[DATA]
--
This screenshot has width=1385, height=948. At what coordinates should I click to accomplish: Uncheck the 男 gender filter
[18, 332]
--
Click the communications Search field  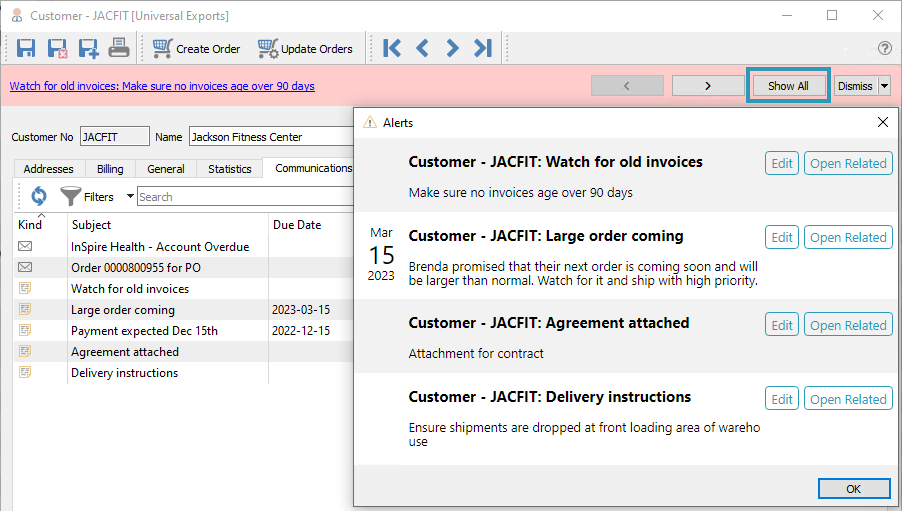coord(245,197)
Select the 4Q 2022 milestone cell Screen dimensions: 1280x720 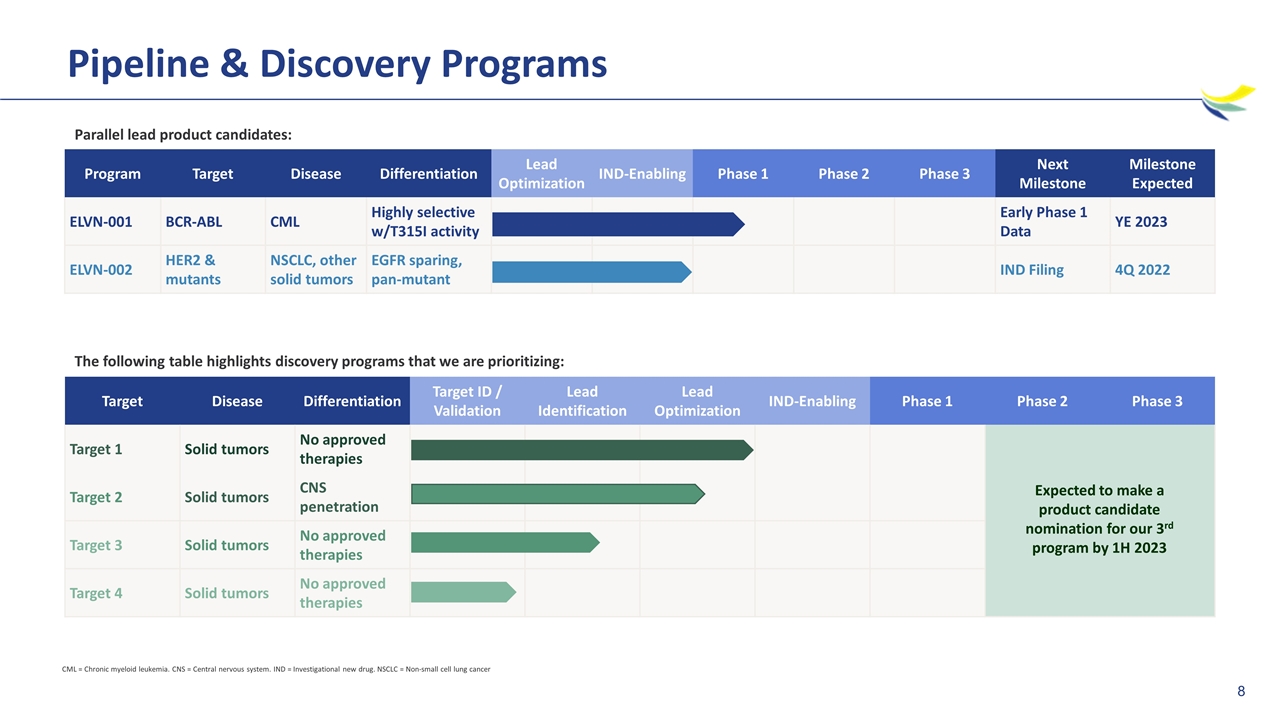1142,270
--
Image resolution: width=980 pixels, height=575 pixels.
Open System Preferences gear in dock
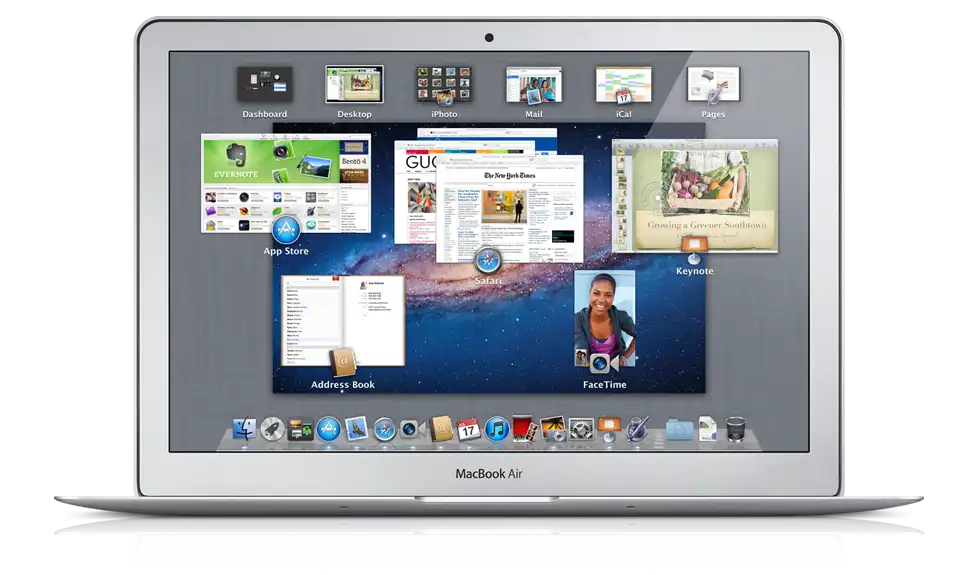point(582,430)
--
Rewrite the listing from the line containing "Image resolution: width=980" through the line containing "point(582,430)", replacing "gear" with "icon" and leaving everything else unchanged. Leave the pictures out of your answer.

[RESPONSE TO THE EXERCISE]
Image resolution: width=980 pixels, height=575 pixels.
Open System Preferences icon in dock
point(582,430)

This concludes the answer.